Taxonomic metagenome profilers predict the presence and relative abundance of microorganisms from shotgun sequence samples of DNA isolated directly from a microbial community. Over the past years, there has been an explosive growth of software and algorithms for this task, resulting in a need for more systematic comparisons of these methods based on relevant performance criteria. OPAL implements commonly used performance metrics, including those of the first challenge of the Initiative for the Critical Assessment of Metagenome Interpretation (CAMI), together with convenient visualizations.
Computed metrics
- Unifrac error
- L1 norm error
- True positives, false positives, false negatives
- Precision
- Recall
- F1 score
- Jaccard index
- Shannon diversity and equitability indices
- Bray–Curtis distance
Example pages produced by OPAL
- CAMI I high complexity challenge dataset
- CAMI II mouse gut toy dataset
- CAMI II mouse gut toy dataset (using parameter --filter 1)
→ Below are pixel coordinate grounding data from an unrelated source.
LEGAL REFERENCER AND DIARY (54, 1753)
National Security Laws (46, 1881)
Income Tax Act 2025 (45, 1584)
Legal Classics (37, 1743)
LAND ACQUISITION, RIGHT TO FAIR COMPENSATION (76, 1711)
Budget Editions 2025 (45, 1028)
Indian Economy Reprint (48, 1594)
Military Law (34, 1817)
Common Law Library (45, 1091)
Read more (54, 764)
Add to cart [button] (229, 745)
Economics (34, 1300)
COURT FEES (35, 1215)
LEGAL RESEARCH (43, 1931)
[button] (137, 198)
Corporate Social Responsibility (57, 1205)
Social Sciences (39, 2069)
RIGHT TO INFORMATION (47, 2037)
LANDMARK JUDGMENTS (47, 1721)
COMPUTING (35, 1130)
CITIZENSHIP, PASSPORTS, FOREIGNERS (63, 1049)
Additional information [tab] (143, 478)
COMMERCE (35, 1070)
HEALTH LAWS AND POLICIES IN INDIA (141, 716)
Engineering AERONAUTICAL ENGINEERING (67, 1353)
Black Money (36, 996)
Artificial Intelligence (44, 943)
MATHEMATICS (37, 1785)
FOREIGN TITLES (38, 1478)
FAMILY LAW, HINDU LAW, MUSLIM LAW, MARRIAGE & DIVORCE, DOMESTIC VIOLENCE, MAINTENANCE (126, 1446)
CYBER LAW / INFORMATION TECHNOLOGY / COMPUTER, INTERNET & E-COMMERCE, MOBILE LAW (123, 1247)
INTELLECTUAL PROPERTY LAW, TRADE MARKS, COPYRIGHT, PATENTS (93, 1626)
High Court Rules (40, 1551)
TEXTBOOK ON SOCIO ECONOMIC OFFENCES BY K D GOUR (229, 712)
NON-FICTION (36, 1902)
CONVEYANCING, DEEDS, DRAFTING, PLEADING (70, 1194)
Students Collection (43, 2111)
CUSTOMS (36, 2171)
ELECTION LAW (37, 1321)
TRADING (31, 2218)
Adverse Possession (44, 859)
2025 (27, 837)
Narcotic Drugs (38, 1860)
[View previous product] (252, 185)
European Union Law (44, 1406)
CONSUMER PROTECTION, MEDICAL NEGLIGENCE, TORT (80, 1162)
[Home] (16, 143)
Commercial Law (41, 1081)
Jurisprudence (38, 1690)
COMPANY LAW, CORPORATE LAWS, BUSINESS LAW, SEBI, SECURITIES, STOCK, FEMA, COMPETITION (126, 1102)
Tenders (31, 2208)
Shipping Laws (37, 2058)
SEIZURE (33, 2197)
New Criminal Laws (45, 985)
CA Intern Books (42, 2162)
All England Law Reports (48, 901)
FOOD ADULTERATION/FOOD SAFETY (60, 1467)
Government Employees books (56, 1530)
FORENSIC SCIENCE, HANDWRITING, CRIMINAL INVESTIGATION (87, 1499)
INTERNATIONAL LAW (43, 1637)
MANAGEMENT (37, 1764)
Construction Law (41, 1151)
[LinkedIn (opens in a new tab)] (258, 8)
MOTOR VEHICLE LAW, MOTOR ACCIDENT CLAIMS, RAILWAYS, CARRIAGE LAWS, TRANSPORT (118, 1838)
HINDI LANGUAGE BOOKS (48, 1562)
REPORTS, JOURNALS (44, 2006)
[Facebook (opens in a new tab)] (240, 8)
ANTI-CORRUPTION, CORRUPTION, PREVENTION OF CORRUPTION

- CAMI II mouse gut toy dataset (using parameters --filter 1 --normalize)
- Human Microbiome Project Mock Community dataset
See also
- Installation
- Inputs
- Running opal.py
- Running opal.py using Docker
- Running tsv2biom.py
- Measuring runtime and maximum main memory usage
- More examples
OPAL 1.0.12 has been tested with Python 3.10 and 3.11.
See requirements.txt for all dependencies.
You can install OPAL using Docker, Bioconda, or as follows.
Install pip if not already installed (tested on Linux Ubuntu 18.04):
sudo apt install python3-pip
Should you receive the message Unable to locate package python3-pip
, enter the following commands and repeat the previous step.
sudo add-apt-repository universe
sudo apt update
Then run:
pip3 install cami-opal
Make sure to add OPAL to your PATH:
echo 'PATH=$PATH:${HOME}/.local/bin' >> ~/.bashrc
source ~/.bashrc
Note: Support for the BIOM format has been dropped (temporarily) in OPAL 1.0.4 due to incompatibility with Python 3.7.*.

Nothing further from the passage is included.